トーン回路の定数は、定数自体は原回路のもので良いと思うが、C17 6,800pF はともかくとして、C19 5,600pF や C100 0.018uF、C101 0.018uF というパーツはよく使われる定数ではないのでパーツの選択肢が限られてしまう。メーカの場合は、ロット単位で仕入れるのでどんな定数であっても使えるが、1点単位で購入したいアマチュア工作では入手しづらい定数はなるべく使いたくない。





入手しやすい定数に置き換えた回路

なるべくトーン回路の特性を変えずに、入手しやすい定数で置き換えられないか検討してみる。試行錯誤したところ、R26 を 5.6k から 4.7k へ、C17 を 6,800pF から 0.1uF へ、C19 を 5,600pF から 8,000pF へ、C100 と C101 の 0.018uF を 0.022uF に置き換えることができそうだ。C19 の 8,000pF は市販されていない定数だが、手に入りやすい 4,700pF と 3,300pF のパラレルで作ることができる。

原回路のトーン回路は、トーンつまみをフルにした状態で特性がフラットになるように作られている。

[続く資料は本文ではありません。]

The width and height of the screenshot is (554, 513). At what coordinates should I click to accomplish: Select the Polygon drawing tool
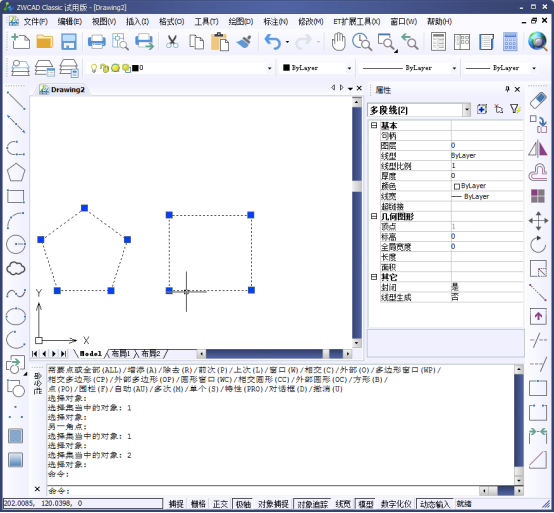pyautogui.click(x=16, y=173)
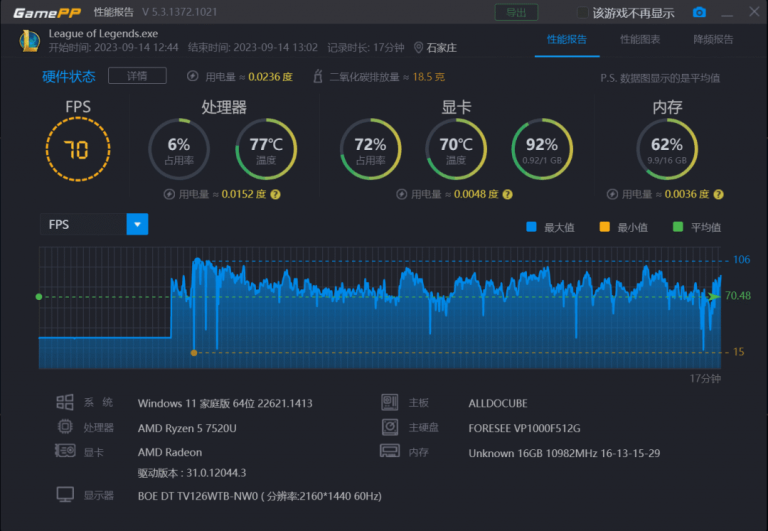The image size is (768, 531).
Task: Click the location pin icon next to 石家庄
Action: tap(419, 47)
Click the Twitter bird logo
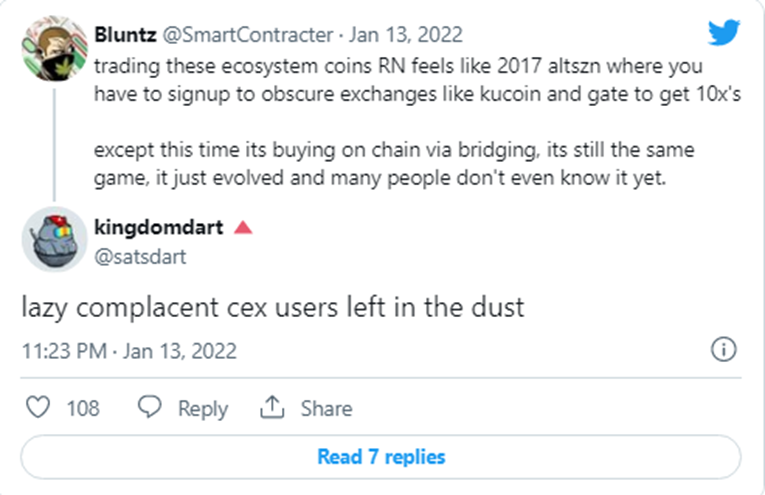The height and width of the screenshot is (495, 765). coord(724,32)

オーディオアンプの場合は、トーン回路を操作しない状態でフラットな特性になることが重要だが、エフェクタの場合は回路全体で周波数特性は操作してしまっているのでここがフラットになる必然性がない。





効きを強化した回路

そこで、フラットな特性にこだわらずに、トーン調整の効きが強くなる定数がないか、再度、試行錯誤してみた。R26 の 5.6k を 3.3k へ、C17 を 6,800pF から 0.047uFへに、C19 を 5,600pF から 0.047uF へ、C100 と C101 の 0.018uF を 0.047uF に置き換えることで、原回路より少しトーンが効きやすい特性になる。